The issue was found in the password management tool that came with the suite and it was considered as susceptible to remote code execution attack. The discovery was made by the security researchers of the Google Project Zero. Tavis Ormandy, a researcher in Google’s Zero project, had released the details of the issue to the public. Users who never utilized this feature were also affected.
Based on JavaScript and Node.js, the password managing tool had laid open a number of ports, exposing Trend Micro antivirus users to any malicious JavaScript requests. Further issues were created due to the fact that Trend Micro had used self-signed security certificate in an attempt to offset HTTPS errors.

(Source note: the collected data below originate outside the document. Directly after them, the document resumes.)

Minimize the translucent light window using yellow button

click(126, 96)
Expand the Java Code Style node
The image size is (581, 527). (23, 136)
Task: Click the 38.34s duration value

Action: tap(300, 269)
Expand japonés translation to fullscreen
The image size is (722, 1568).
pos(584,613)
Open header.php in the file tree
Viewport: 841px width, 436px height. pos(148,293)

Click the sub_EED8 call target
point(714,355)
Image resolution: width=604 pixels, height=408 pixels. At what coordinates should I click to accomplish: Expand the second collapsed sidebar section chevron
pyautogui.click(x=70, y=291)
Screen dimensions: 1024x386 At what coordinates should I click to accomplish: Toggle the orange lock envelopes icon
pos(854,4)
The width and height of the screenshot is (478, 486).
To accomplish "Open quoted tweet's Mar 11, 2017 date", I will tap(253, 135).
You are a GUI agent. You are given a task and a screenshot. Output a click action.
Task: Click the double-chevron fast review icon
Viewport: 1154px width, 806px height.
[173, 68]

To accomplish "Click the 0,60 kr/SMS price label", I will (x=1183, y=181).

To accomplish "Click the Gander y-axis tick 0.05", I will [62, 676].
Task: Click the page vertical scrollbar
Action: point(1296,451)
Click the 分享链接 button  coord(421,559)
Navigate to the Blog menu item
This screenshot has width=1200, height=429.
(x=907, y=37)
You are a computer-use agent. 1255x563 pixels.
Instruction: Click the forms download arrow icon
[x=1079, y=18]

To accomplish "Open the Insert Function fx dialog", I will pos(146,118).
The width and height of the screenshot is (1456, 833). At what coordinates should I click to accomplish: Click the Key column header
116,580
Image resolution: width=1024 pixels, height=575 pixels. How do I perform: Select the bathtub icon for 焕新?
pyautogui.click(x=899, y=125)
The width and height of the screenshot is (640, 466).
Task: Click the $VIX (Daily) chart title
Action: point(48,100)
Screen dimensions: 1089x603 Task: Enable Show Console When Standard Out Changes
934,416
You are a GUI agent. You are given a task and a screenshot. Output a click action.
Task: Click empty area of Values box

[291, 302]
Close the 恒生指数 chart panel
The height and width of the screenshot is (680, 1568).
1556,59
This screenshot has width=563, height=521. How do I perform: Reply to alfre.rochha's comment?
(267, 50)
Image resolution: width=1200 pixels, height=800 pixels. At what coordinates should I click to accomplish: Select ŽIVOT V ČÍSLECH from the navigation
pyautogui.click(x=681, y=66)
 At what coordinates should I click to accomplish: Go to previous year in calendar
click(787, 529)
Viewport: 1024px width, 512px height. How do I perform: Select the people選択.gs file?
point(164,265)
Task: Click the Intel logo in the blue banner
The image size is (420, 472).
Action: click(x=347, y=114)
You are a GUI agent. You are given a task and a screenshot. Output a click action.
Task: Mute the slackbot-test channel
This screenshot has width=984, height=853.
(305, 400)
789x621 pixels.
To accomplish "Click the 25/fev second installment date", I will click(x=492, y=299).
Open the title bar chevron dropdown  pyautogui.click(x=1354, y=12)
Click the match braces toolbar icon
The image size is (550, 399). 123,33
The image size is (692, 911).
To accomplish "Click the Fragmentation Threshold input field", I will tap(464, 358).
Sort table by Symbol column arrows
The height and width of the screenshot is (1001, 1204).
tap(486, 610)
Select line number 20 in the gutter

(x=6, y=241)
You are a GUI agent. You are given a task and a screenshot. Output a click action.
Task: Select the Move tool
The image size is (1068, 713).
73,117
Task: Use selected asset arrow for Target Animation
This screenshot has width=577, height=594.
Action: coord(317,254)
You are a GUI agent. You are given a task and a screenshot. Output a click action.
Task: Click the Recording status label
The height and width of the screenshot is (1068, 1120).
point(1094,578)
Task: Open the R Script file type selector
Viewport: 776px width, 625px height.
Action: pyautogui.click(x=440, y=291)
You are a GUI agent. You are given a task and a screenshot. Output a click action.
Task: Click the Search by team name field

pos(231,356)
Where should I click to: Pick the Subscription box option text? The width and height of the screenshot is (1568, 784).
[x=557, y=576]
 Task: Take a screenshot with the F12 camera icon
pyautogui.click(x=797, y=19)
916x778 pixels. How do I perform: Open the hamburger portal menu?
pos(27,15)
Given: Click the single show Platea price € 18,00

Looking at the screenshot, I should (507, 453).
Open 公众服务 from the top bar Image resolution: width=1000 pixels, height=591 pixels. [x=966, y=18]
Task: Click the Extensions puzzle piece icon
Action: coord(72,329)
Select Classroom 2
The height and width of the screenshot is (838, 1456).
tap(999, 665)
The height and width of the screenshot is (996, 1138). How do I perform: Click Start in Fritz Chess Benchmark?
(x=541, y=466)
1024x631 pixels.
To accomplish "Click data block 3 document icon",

Ormandy wrote in his public statement, “I don’t even know what to say – how could you enable this thing by default on all your customer machines without getting an audit from a competent security consultant?”
“You need to come up with a plan for fixing this right now. Frankly, it also looks like you’re exposing all the stored passwords to the internet, but let’s worry about that screw up after you get the remote code execution under control,” he added.
Ormandy further advised Trend micro to disable the feature as soon as possible and hire an external expert to do the auditing for the code.
“In my opinion, you should temporarily disable this feature for users and apologise for the temporary disruption, then hire an external consultancy to audit the code. In my experience dealing with security vendors, users are quite forgiving of mistakes if vendors act quickly to protect them once informed of a problem, I think the worst thing you can do is leave users exposed while you clean this thing up. The choice is yours, of course,” said Ormandy.